Towards Generalizable Neural Networks for Graph Applications
This event is free and open to the publicAdd to Google Calendar
Virtual Event: Zoom
Abstract: Graph-based deep learning has been successful in various industrial settings and applications. However, deep models can hardly achieve generalization, because graphs from different domains may exhibit different properties, and may have significant noise. These challenges limit the usage of graph models in various areas.
In this thesis, I present a variety of theoretical and empirical analyses towards generalizable neural networks for graphs.
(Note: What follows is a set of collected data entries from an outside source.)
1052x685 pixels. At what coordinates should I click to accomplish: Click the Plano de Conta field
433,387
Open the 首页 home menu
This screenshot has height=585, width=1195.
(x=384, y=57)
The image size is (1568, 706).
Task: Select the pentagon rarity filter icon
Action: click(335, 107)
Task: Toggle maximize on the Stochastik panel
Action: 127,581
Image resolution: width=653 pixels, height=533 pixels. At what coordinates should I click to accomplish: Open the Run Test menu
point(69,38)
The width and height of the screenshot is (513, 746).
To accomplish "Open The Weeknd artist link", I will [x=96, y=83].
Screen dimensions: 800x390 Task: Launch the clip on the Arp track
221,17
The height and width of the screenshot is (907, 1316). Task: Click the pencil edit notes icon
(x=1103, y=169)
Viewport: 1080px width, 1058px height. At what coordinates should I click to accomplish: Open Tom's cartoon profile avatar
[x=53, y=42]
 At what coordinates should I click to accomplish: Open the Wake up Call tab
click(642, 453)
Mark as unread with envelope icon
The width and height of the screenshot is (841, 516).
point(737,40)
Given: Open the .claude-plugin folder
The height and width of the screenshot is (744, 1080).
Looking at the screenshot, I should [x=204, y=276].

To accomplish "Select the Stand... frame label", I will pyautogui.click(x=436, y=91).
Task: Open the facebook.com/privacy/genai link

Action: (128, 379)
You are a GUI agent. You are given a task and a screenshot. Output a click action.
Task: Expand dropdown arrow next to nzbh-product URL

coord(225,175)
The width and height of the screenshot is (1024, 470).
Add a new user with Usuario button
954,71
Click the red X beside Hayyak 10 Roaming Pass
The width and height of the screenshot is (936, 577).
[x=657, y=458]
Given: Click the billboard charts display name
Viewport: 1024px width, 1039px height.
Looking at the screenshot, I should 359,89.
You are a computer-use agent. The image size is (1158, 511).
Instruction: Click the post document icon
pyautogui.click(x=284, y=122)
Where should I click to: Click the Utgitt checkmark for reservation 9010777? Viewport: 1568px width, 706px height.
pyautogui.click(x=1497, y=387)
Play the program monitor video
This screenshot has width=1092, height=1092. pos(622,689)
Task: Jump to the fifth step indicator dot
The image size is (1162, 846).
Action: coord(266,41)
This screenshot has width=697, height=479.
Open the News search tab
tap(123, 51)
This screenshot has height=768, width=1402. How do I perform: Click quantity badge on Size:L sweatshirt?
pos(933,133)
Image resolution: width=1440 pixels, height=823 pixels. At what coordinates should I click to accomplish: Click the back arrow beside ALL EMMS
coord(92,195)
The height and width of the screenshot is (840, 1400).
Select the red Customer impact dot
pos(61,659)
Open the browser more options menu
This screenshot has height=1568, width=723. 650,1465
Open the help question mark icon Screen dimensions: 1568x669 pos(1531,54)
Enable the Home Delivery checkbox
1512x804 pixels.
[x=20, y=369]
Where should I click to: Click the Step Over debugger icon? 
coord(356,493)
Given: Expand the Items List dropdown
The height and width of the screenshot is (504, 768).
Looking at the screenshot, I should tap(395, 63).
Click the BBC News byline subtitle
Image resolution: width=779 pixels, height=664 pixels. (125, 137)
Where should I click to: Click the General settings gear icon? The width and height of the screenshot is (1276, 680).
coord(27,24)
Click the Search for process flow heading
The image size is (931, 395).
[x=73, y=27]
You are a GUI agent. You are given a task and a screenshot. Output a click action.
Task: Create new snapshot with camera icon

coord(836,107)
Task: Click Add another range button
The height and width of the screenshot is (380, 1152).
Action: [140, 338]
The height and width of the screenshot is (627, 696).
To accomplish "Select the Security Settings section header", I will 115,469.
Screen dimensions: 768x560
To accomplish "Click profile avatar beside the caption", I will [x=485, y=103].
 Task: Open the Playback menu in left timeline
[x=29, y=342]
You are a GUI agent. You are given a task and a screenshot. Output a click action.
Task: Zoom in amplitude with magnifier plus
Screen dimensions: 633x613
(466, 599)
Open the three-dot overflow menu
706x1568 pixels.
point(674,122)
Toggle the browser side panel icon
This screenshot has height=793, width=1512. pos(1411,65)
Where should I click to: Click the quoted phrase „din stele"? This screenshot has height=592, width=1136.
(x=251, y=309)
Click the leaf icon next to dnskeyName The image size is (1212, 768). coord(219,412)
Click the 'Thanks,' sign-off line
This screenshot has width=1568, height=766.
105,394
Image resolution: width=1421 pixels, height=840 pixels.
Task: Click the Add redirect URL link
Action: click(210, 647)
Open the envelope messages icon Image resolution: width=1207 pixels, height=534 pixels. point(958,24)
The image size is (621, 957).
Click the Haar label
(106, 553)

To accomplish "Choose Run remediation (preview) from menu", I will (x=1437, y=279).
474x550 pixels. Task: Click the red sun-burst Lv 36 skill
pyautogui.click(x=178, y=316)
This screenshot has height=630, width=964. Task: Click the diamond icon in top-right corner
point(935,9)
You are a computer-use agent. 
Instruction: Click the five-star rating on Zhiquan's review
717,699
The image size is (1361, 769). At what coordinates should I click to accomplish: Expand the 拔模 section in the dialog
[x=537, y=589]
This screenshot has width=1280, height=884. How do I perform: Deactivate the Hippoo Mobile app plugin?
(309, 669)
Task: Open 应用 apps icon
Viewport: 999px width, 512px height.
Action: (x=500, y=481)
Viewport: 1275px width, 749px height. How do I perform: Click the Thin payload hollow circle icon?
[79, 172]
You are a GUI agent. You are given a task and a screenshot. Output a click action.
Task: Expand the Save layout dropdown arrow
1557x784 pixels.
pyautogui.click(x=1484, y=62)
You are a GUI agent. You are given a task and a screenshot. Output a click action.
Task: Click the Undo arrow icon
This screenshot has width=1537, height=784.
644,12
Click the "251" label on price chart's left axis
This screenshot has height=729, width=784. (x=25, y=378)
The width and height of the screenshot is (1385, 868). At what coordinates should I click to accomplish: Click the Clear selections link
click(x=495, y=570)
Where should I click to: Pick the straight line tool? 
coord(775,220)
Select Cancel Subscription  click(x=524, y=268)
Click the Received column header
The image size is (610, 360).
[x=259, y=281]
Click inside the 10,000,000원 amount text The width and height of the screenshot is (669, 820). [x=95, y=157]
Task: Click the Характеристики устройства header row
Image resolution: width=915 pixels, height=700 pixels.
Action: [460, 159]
I consider two types of generalizability for graph neural networks (GNNs): (1) data generalizability, where a graph model has the expressive power to effectively handle various graphs with different properties; (2) size generalizability, where a graph model can learn from small-sized graphs and generalize to larger graphs. In the first part of my thesis, I study the data generalizability problem at the node and subgraph level. At the node level, I analyze when the performance of GNNs degenerates for nodes with different properties (e.g., degree, label distribution of neighboring nodes), and propose effective theory-grounded designs that alleviate the degradation. At the subgraph level, I consider the situation when the data is limited and noisy, and propose the use of clustering to enable GNNs to overcome these issues and find meaningful patterns. In the second part of my thesis, I study the size generalizability problem at the graph level. Specifically, I consider graphs with different sizes and study how to transfer knowledge from small graphs to larger graphs. I first show that the GNNs that are based on spectral properties may suffer from the correlation of spectrum and graph sizes, which limits their ability to generalize over sizes. Then I propose a technique that learns to eliminate the size-related component, which improves the size generalizability of GNNs. Moreover, I study the transformer model, which is related to GNNs but does not depend on the graph spectrum. In this case, I find that the vanilla transformer model fails to generalize to larger sequences and graphs due to its attention mask gradually losing fidelity with larger inputs. Based on my findings, I introduce a learned conditional masking mechanism, which enables strong generalization far outside the model’s training range.